Annunciato come decisivo, l’incontro di ieri si è tenuto in serata dopo che, nel pomeriggio, l’Anas ha consegnato l’ultima versione del progetto per la messa in sicurezza del pilone 13. Quindi il progetto sarà presumibilmente esaminato a partire da oggi dai consulenti della Procura. Solo successivamente si potrà sapere se il tratto di autostrada a cavallo tra Basilicata e Calabria, dove 114 giorni fa è crollata una campata ed è morto un operaio, potrà essere dissequestrato o meno. Un progetto fatto e cambiato più volte che ha fatto la spola tra Roma e Castrovillari, oggetto di vari adeguamenti e modifiche.

L'Anas ha presentato un ottimistico cronoprogramma di 30 – 40 giorni per realizzare i lavori di adeguamento. Calendario alla mano, quel tratto dell'A3 potrebbe riaprire prima del maxi esodo di agosto. Il calcolo è semplice: se l'Anas avrà bisogno di 40 giorni, e la procura di Castrovillari darà il suo ok tra oggi e venerdì, il termine dei lavori, se dovesse esserci, coinciderà con il fine settimana di grande traffico verso sud.
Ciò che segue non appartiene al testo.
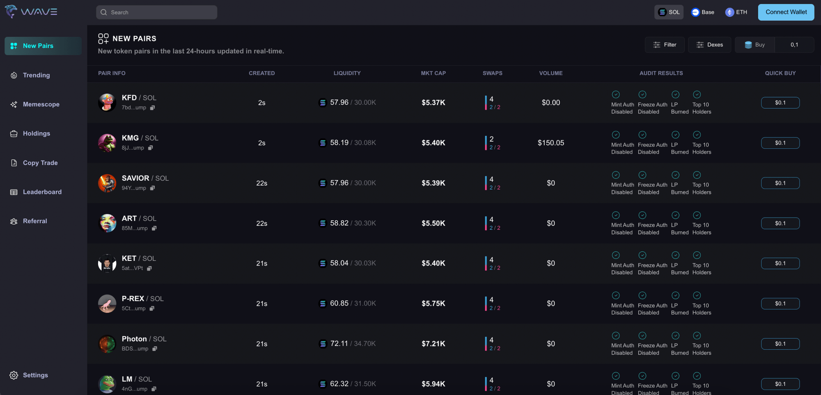Switch to the New Pairs tab
Screen dimensions: 821x395
pyautogui.click(x=38, y=46)
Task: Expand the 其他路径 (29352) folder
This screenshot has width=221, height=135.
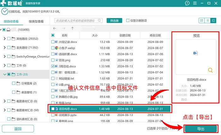Action: tap(4, 39)
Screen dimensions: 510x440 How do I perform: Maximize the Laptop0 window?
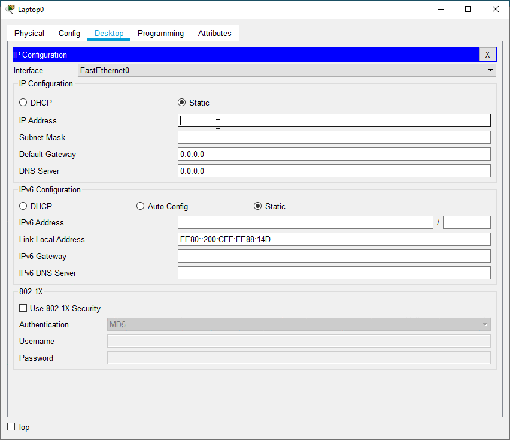pos(468,9)
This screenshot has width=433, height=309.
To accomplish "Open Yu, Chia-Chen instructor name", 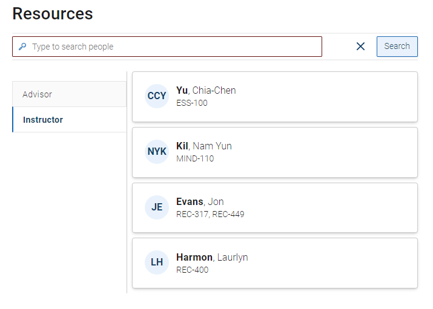I will point(206,91).
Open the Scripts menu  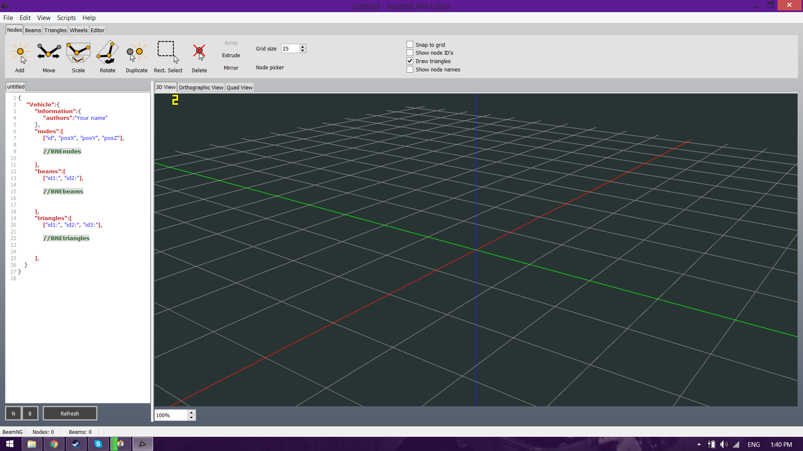point(66,18)
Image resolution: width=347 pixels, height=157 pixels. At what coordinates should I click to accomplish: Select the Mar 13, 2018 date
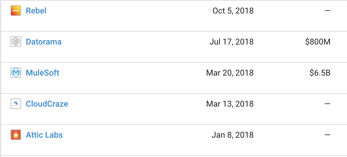(x=230, y=104)
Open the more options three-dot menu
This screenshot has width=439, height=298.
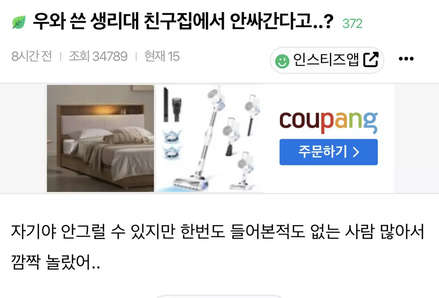click(x=406, y=59)
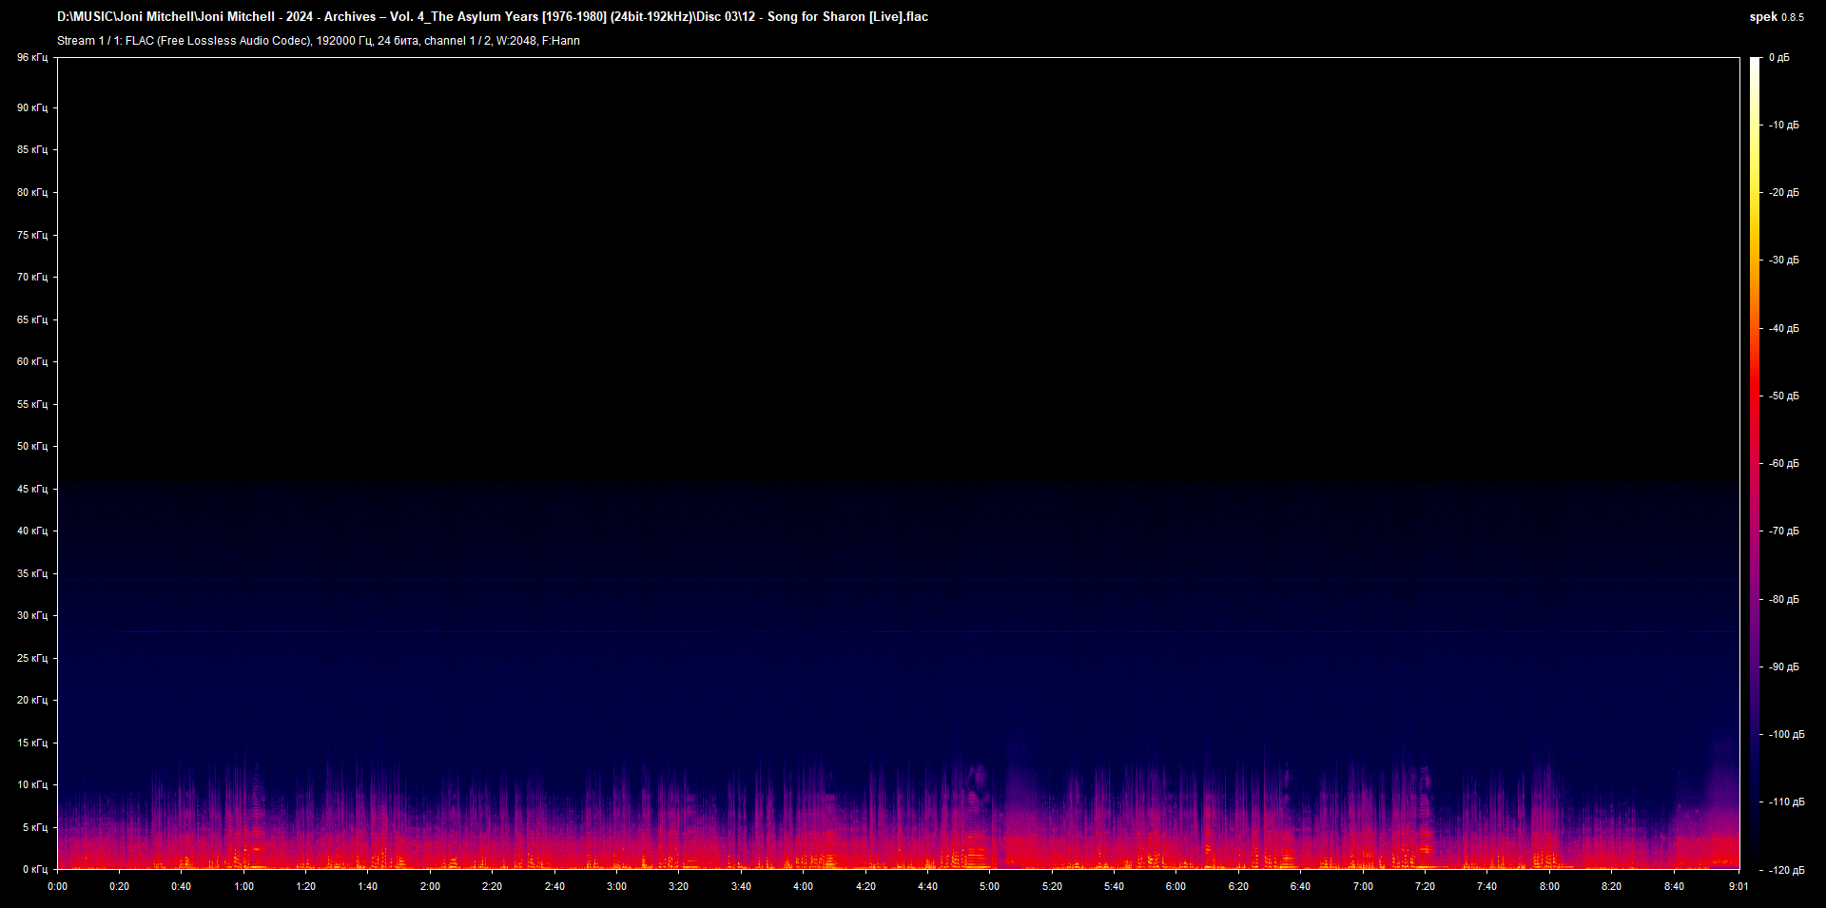This screenshot has width=1826, height=908.
Task: Click the FLAC stream info line
Action: [318, 41]
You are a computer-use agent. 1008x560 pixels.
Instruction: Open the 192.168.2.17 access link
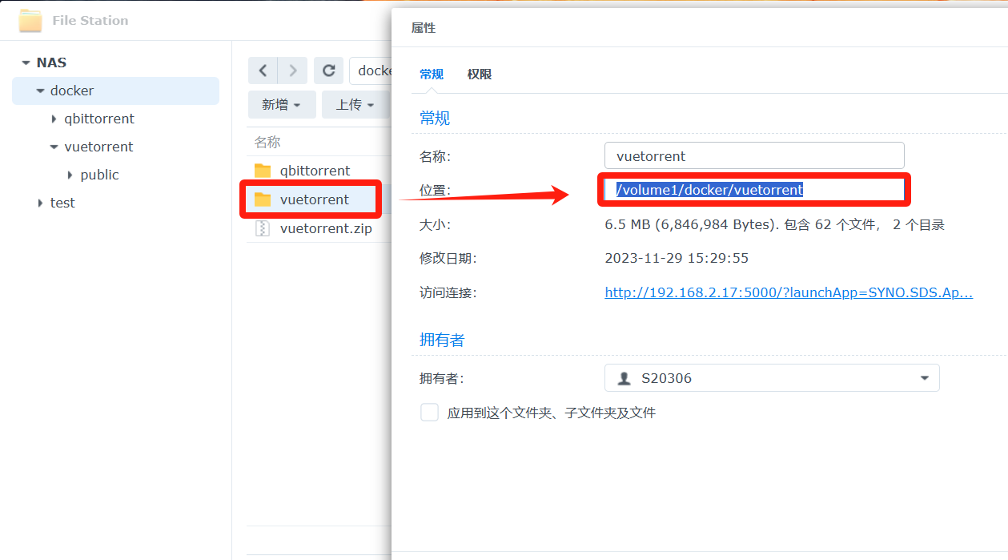tap(788, 292)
In pieno esodo. Quindi, lavori da eseguire nel pieno dell’estate con la previsione ottimistica di concluderli in 40 giorni e consentire il traffico su una carreggiata.

L’interrogativo degli albergatori: «Ma se per la rimozione delle macerie del viadotto “Italia”, sono stati impiegati ottanta giorni, sarà davvero possibile che in appena quaranta si proceda a mettere in sicurezza quel nastro di asfalto?».

Inutile dire che già in questi ultimi giorni di giugno il caos sui percorsi alternativi, sia lucani che calabresi, è stato un incubo. Dal giorno del crollo tutto il traffico dei camion è stato deviato allo svincolo di Lagonegro Nord sulla 585 (Fondovalle del Noce) mentre quello delle auto su suggestive ma anguste strade statali che attraversano i paesi del Pollino. Con l’arrivo della bella stagione e il prolungarsi del blocco la situazione è diventata sempre più insostenibile, anche a causa di due semafori posizionati sulla 585 all’altezza di Lagonegro per consentire i lavori di consolidamento di due viadotti.

Da una parte gli albergatori si sono visti disdire anche alcune prenotazioni, dall’altra alcuni sindaci, tra cui quello di Rotonda, non hanno più retto all’invasione di tir e sono andati dal ministro Delrio. Adesso i camion vengono fatti uscire allo svincolo di Lauria Nord per prendere la Sinnica e poi la 106 Jonica. Il rischio è che l’esodo 2015 si trasformi in un’odissea pericolosa per la sicurezza dei viaggiatori e per i residenti della zona.